Retype the rows word for word, from the very start down through the line containing "Action: coord(23,185)". Leave the pictures out of your answer.

*** Material provided ***

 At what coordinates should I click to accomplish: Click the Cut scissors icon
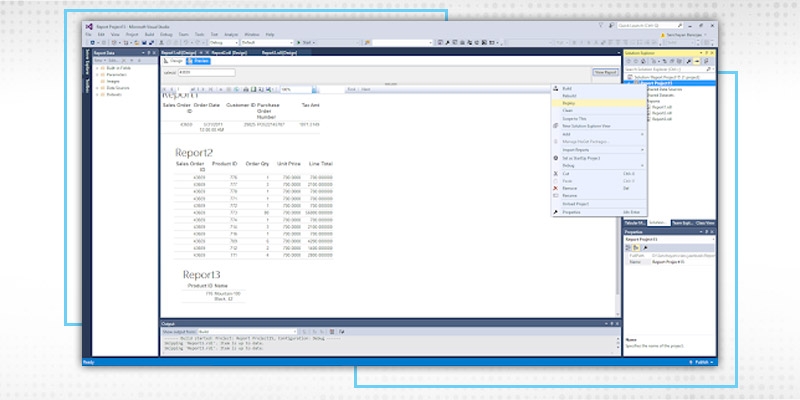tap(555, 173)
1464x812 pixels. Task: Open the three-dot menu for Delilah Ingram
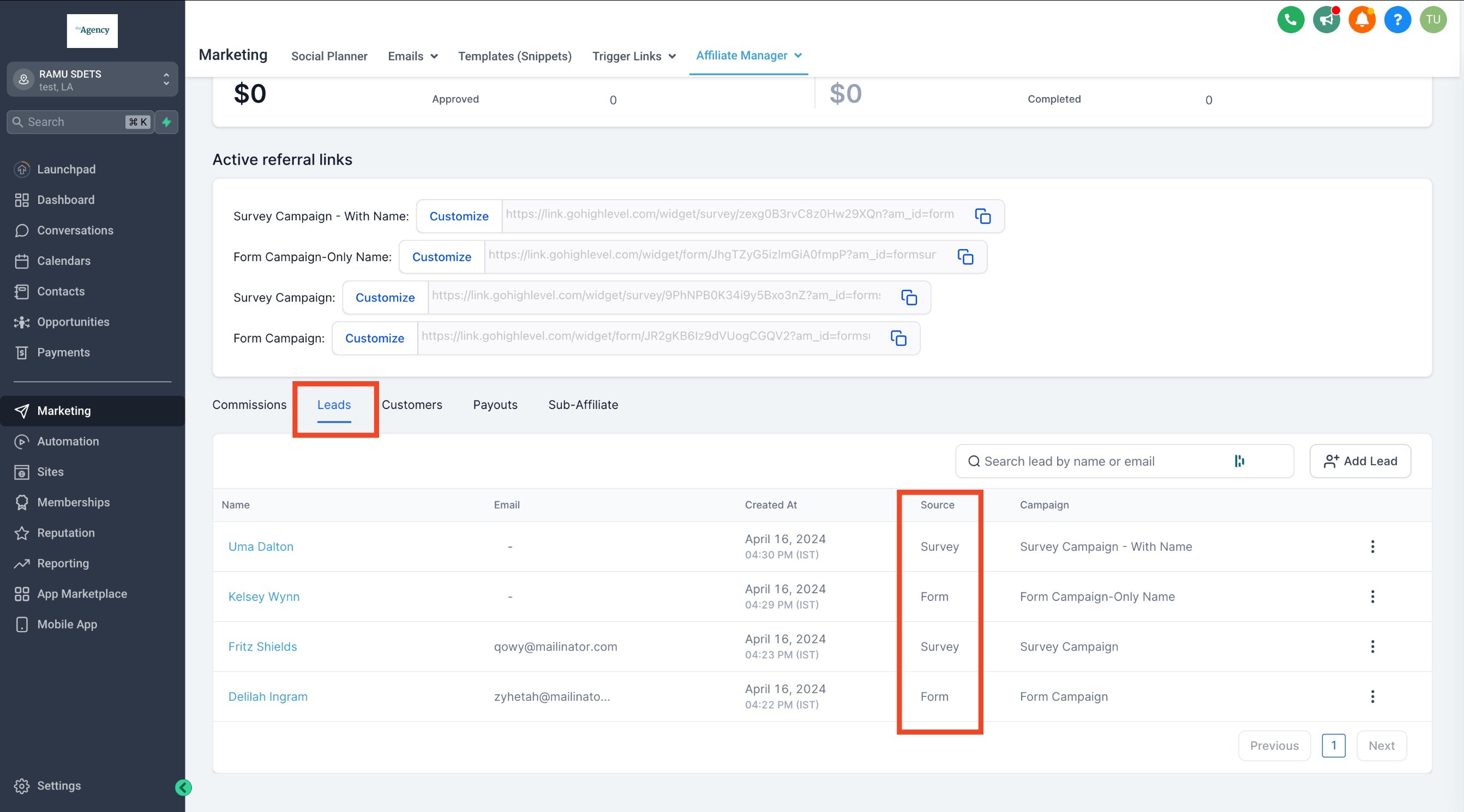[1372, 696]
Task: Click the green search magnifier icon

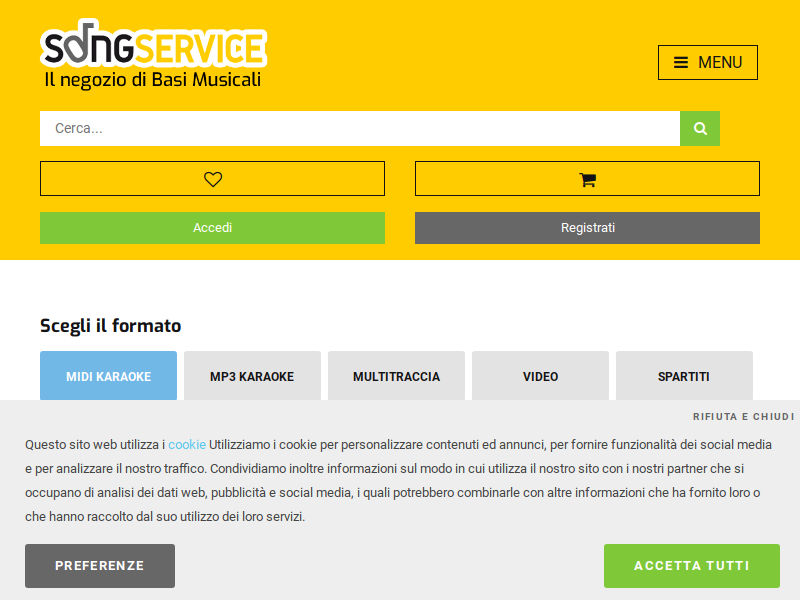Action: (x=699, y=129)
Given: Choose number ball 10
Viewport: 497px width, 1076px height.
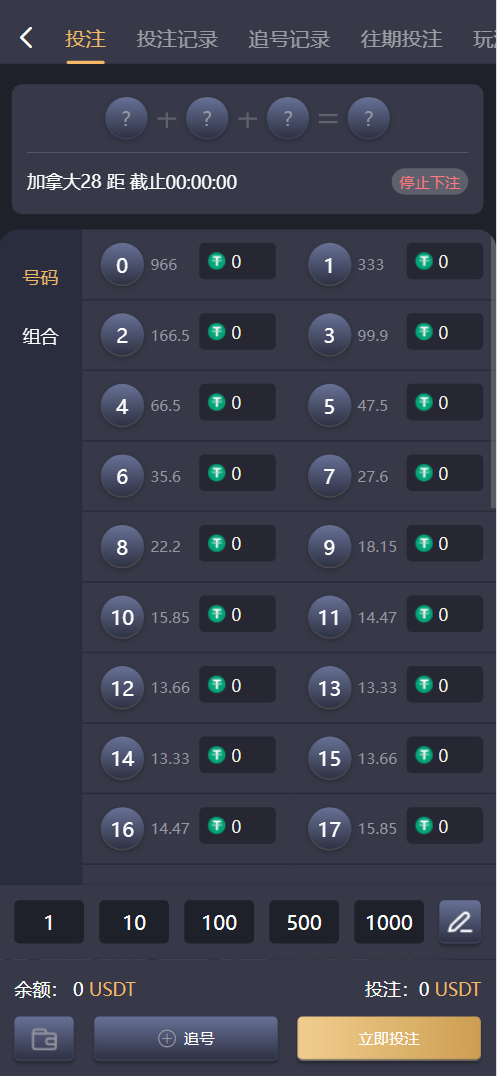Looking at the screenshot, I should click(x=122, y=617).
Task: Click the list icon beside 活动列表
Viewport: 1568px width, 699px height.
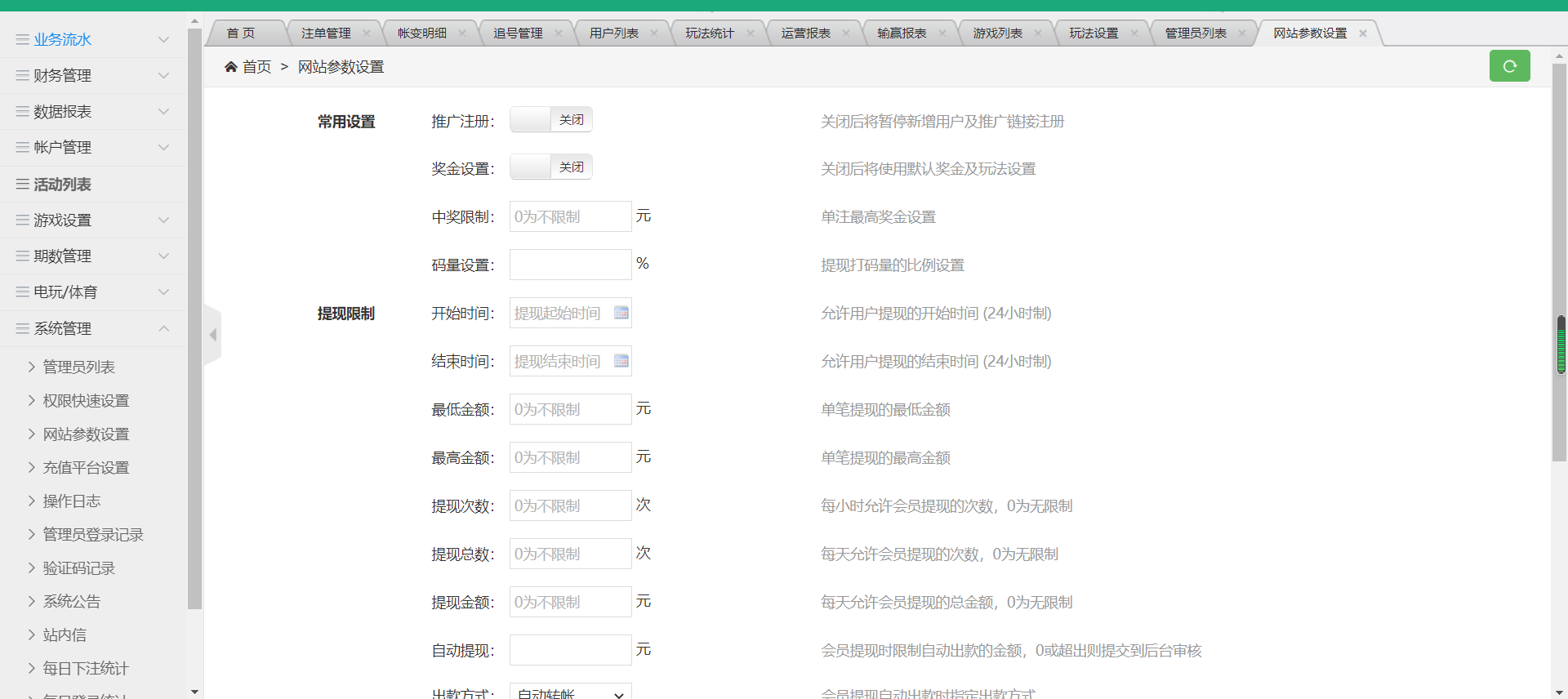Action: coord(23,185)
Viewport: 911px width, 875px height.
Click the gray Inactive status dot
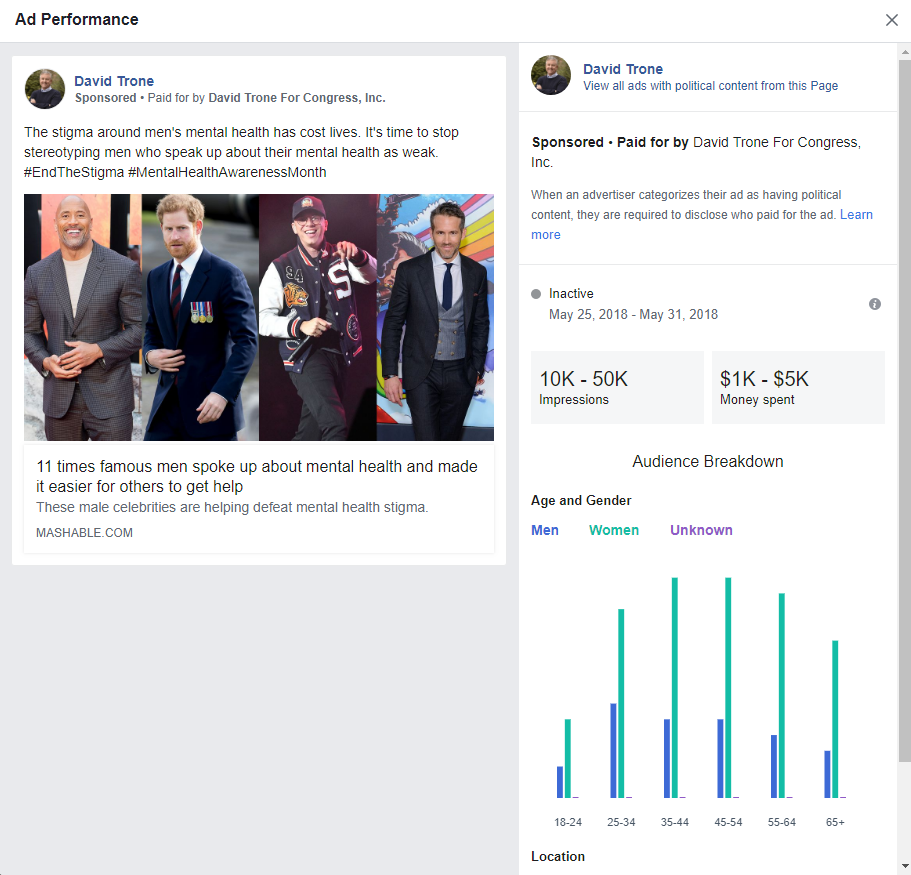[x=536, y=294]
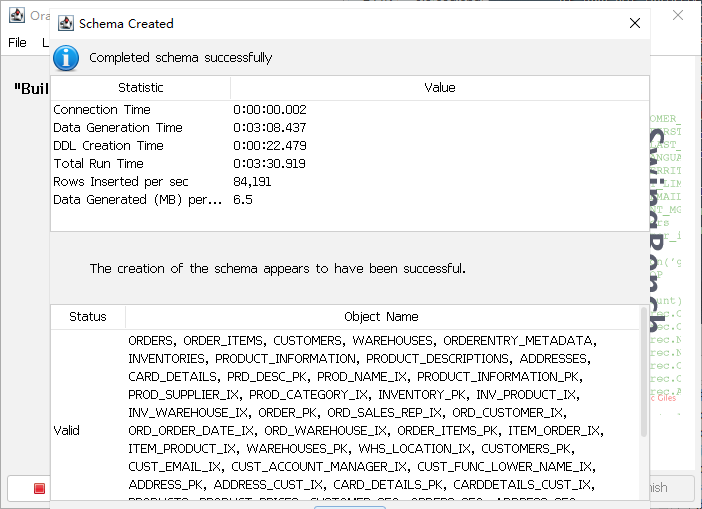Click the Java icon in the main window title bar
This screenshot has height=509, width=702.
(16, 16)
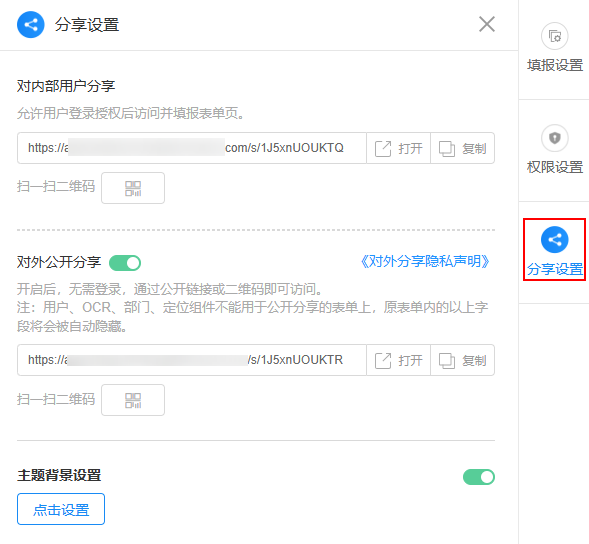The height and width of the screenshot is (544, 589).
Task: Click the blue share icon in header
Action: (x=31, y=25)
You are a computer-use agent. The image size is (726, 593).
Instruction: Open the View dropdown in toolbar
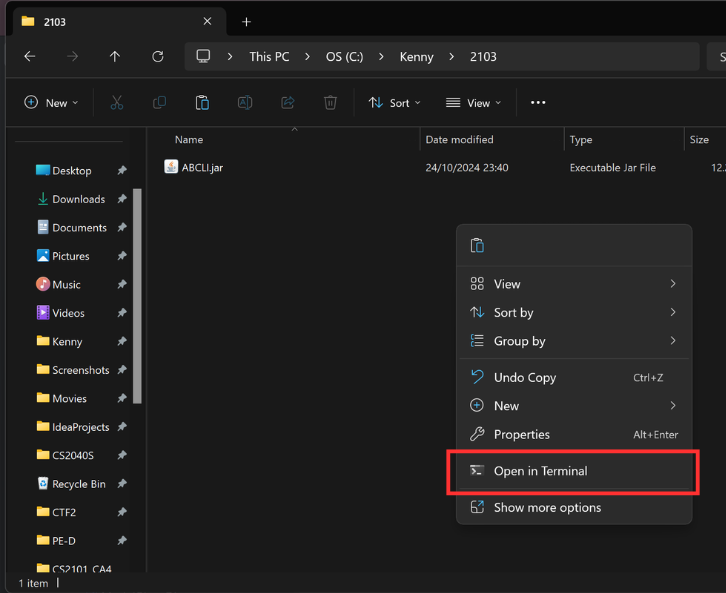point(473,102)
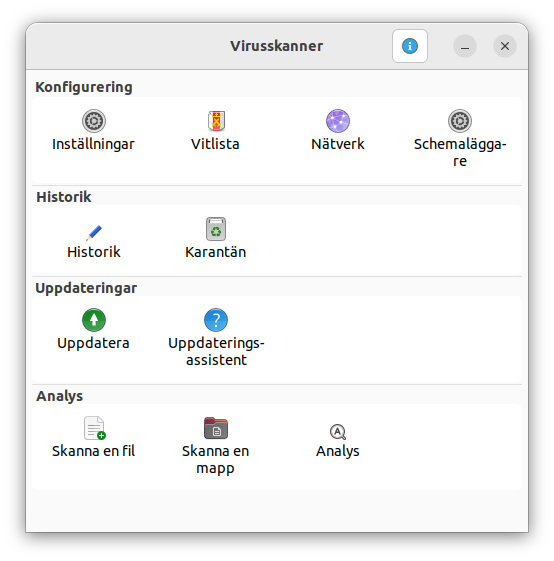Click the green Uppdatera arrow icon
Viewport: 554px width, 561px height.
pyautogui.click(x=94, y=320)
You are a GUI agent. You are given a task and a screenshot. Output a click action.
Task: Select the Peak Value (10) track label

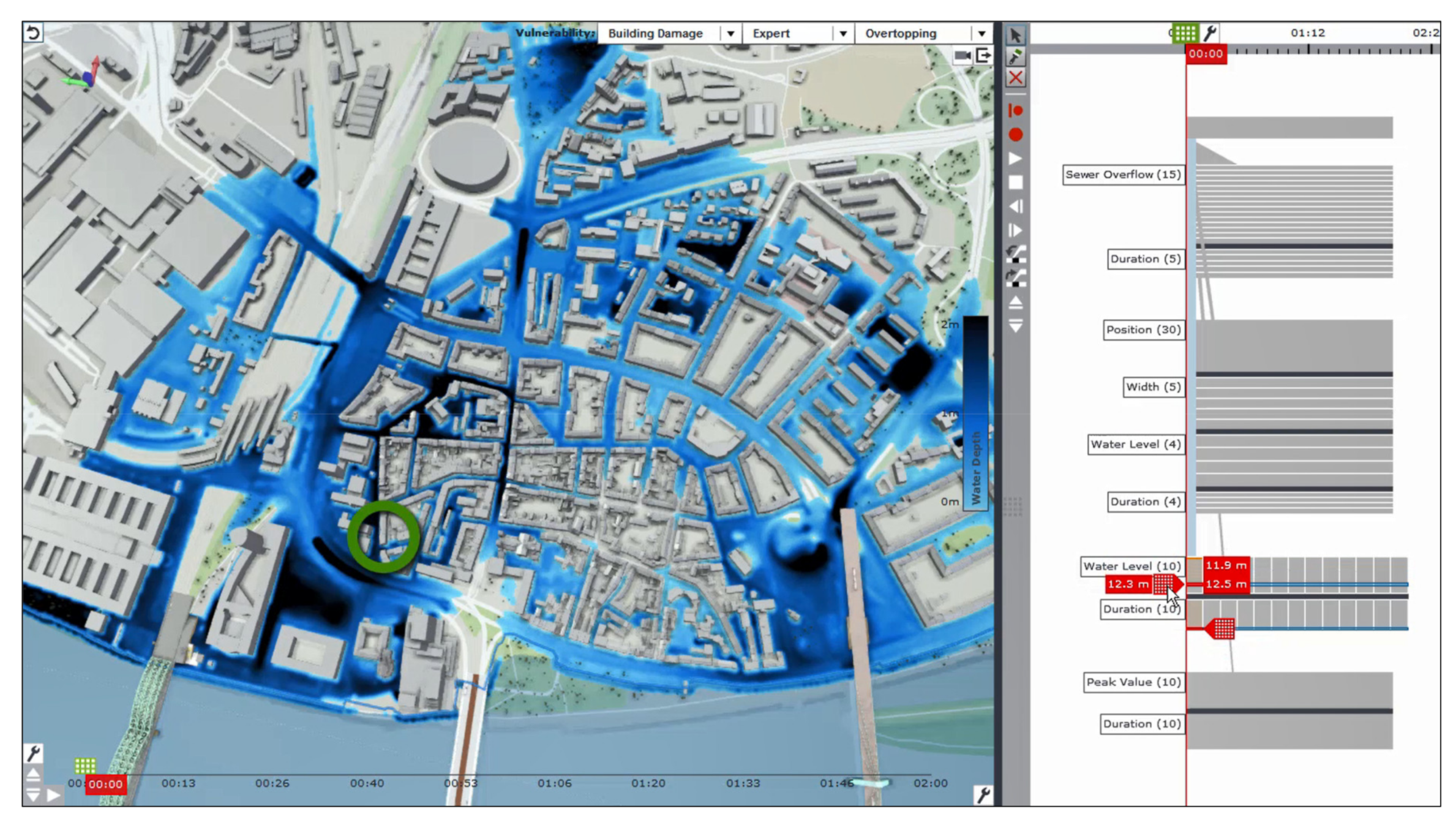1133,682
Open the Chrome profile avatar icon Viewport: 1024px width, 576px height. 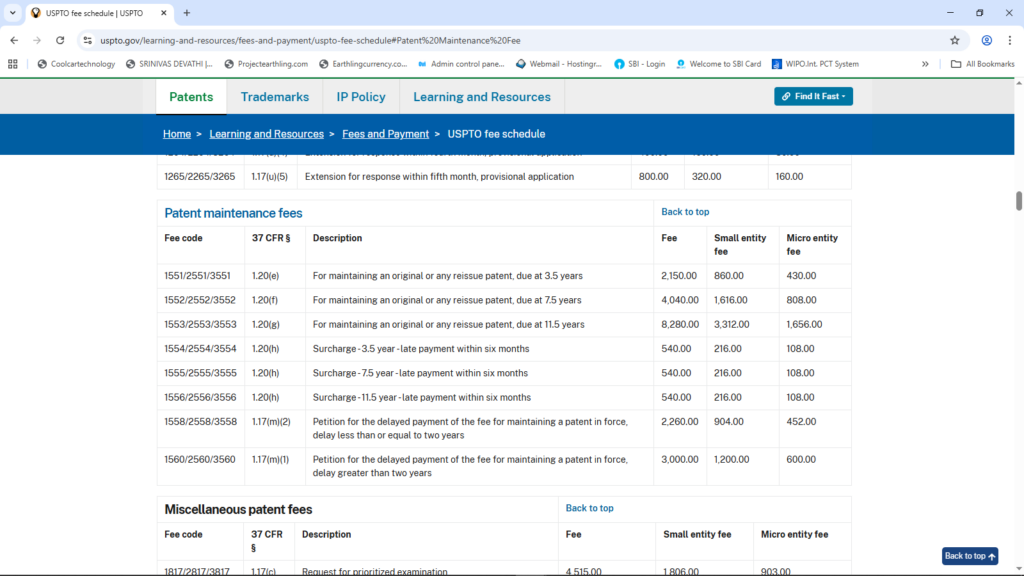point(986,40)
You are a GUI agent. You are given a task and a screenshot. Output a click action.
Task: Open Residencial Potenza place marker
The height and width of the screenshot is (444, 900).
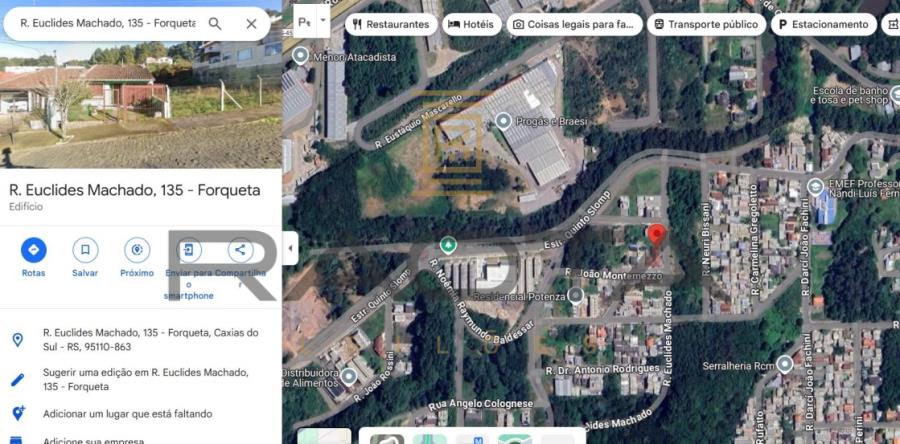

***

(Output for this task)
 At what coordinates should I click to accomplish: Click the Cut scissors icon
tap(555, 173)
1464x812 pixels. Task: Open the three-dot menu for Delilah Ingram
[1372, 696]
Task: Click the green search magnifier icon

Action: (x=699, y=129)
Given: Choose number ball 10
Viewport: 497px width, 1076px height.
Looking at the screenshot, I should click(x=122, y=617).
Task: Click the list icon beside 活动列表
Viewport: 1568px width, 699px height.
Action: coord(23,185)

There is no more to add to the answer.